Supplied material.
===============

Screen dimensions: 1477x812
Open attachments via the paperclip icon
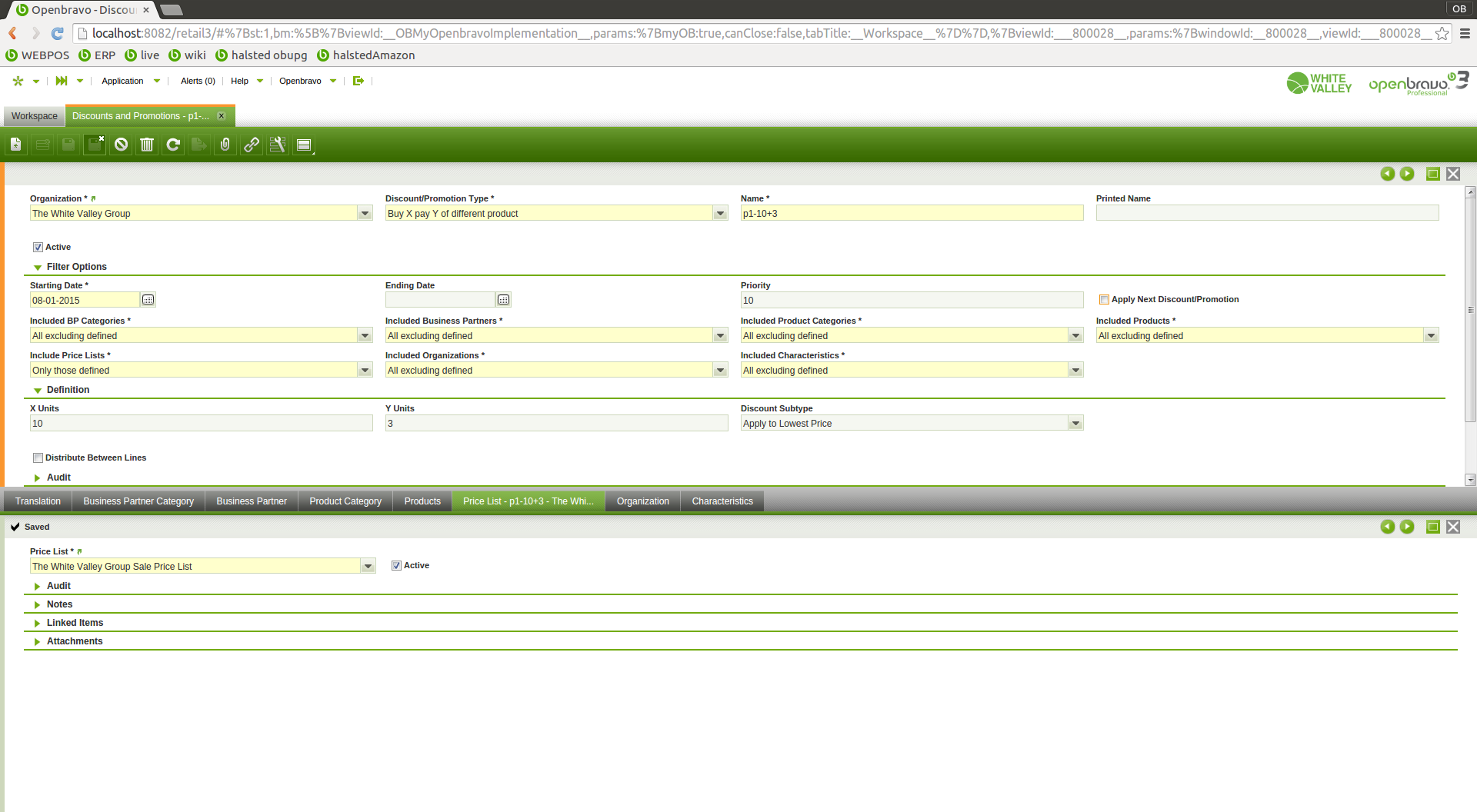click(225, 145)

===============

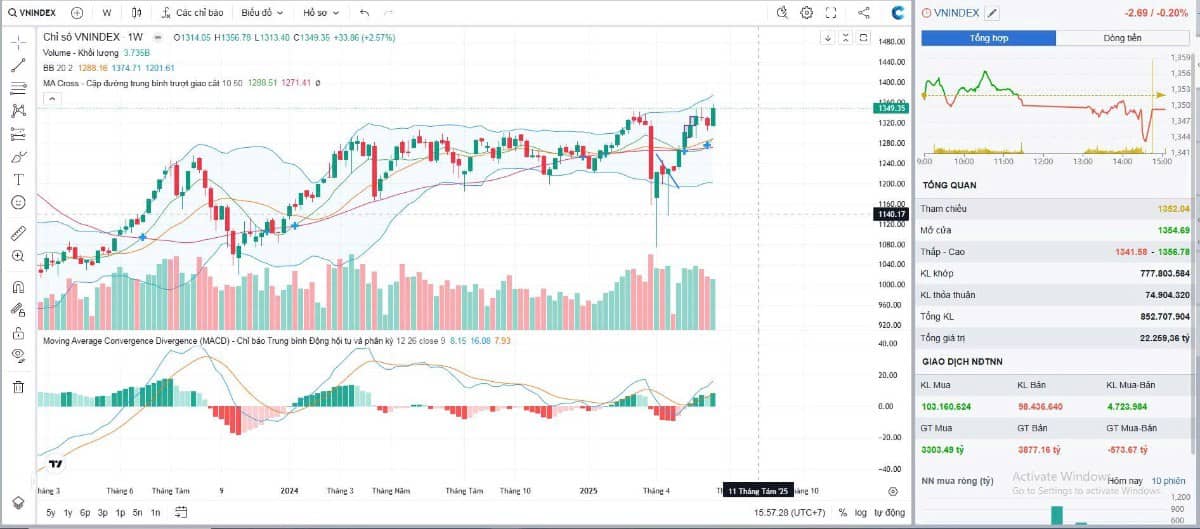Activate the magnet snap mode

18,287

===============

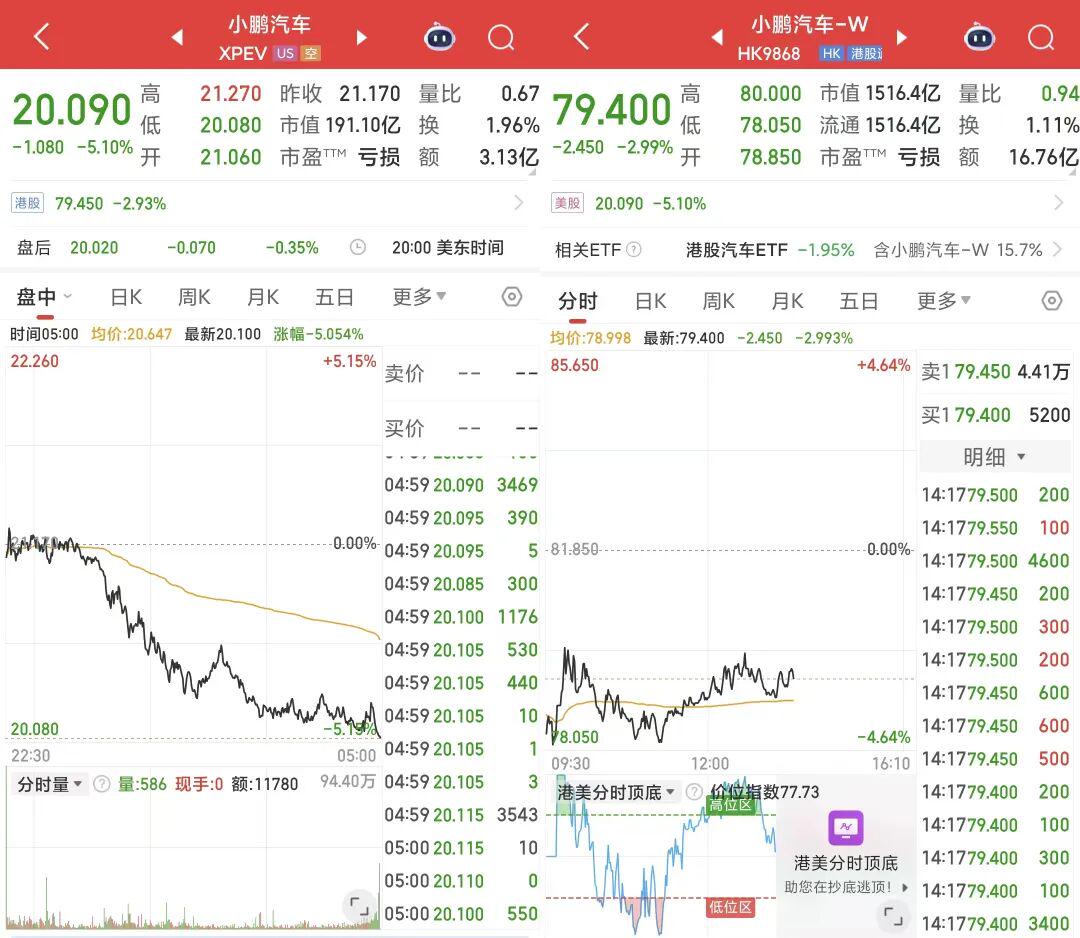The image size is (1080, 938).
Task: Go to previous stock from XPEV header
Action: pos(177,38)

===============

What is needed.
Rewrite the lines as a Markdown table with the columns Row and Line, starting with the line that contains "Screen dimensions: 1477x812" and going on through the line that contains "click(225, 145)". Skip blank lines, and leave the pictures out of your answer.

Written solution.
| Row | Line |
|---|---|
| 1 | Screen dimensions: 1477x812 |
| 2 | Open attachments via the paperclip icon |
| 3 | click(225, 145) |